- [EXERCISE DETAILS] Return each entry word for word. Leave the images out.
● ● ● ● ●
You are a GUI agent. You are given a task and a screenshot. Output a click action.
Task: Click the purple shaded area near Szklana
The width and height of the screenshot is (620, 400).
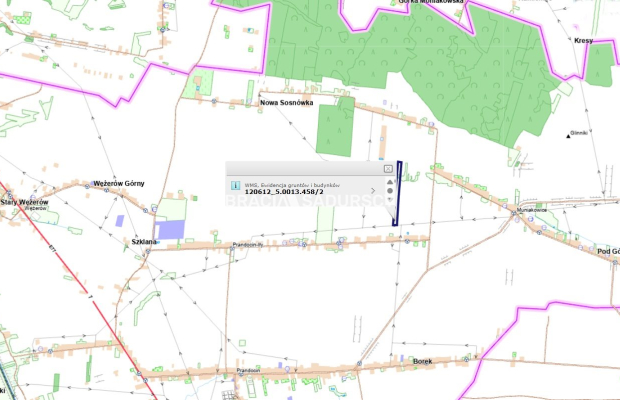(x=171, y=230)
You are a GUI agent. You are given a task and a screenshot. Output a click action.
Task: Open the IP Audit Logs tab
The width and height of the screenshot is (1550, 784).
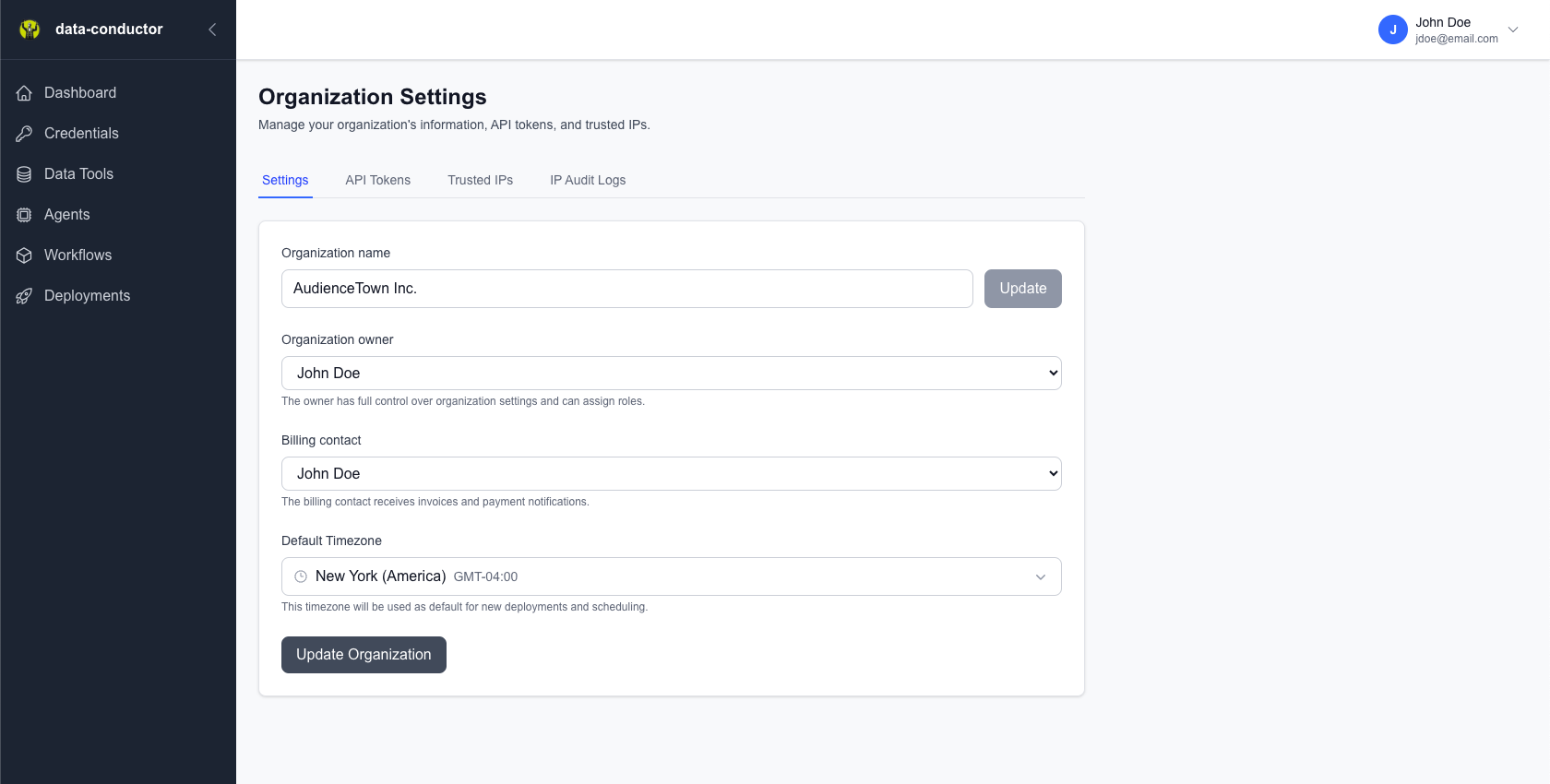point(588,180)
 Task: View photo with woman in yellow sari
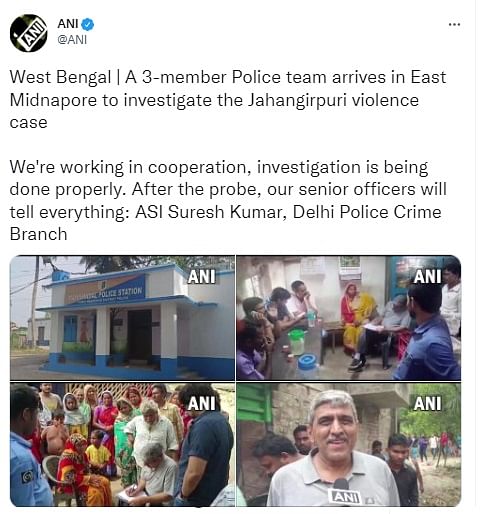[x=349, y=318]
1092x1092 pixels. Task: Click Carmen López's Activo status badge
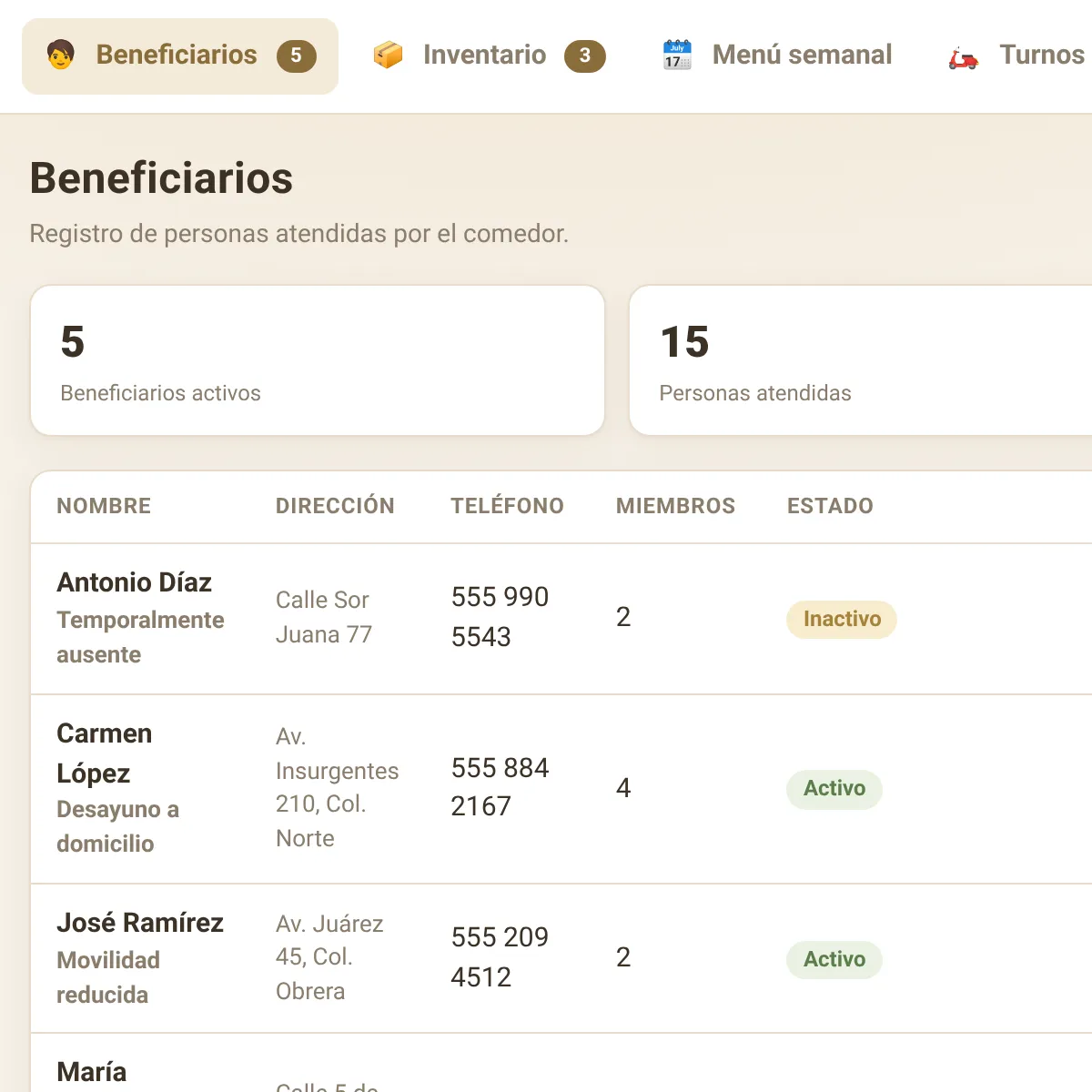834,789
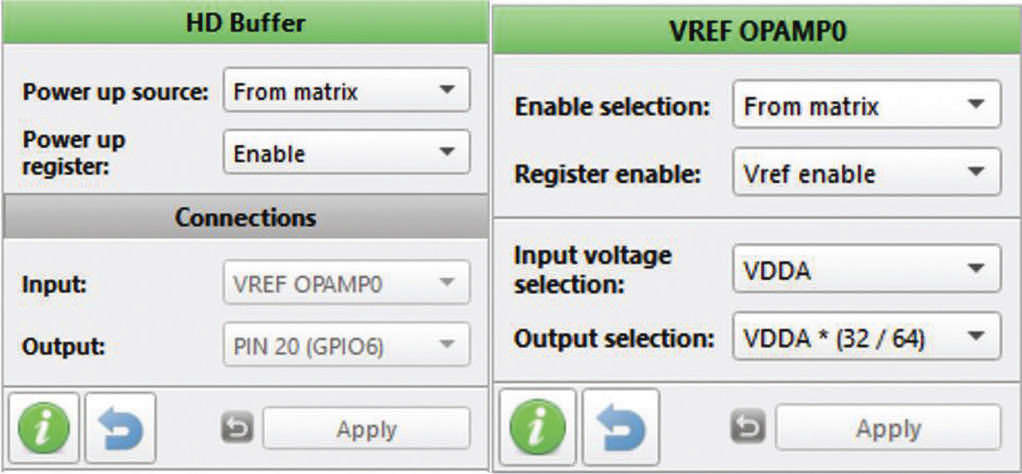Apply the VREF OPAMP0 settings

click(888, 428)
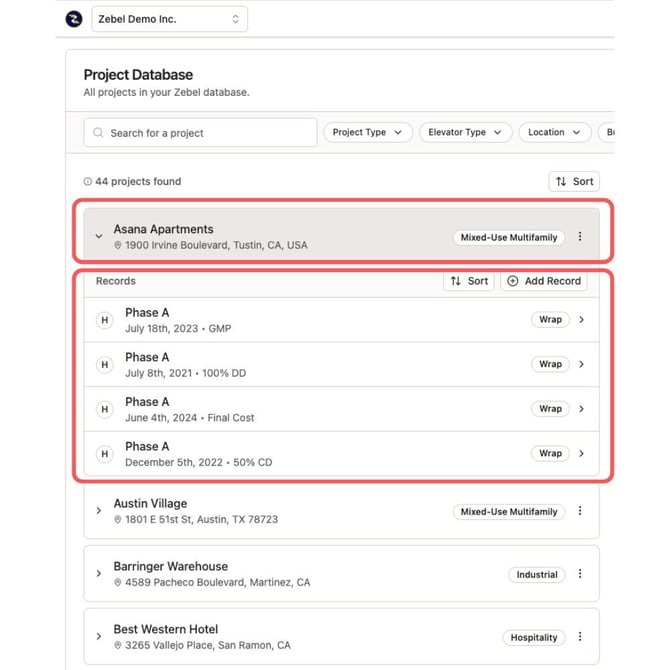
● ● ● ● ●
- [REPLY]
You are a GUI agent. You are given a task and a screenshot. Output a click action.
Task: Click the purple shaded area near Szklana
The width and height of the screenshot is (620, 400).
(x=171, y=230)
You are a GUI agent. You are given a task and a screenshot. Output a click action.
Task: Open the IP Audit Logs tab
The width and height of the screenshot is (1550, 784).
point(588,180)
 Task: View photo with woman in yellow sari
[x=349, y=318]
1092x1092 pixels. Task: Click Carmen López's Activo status badge
834,789
Apply the VREF OPAMP0 settings

click(888, 428)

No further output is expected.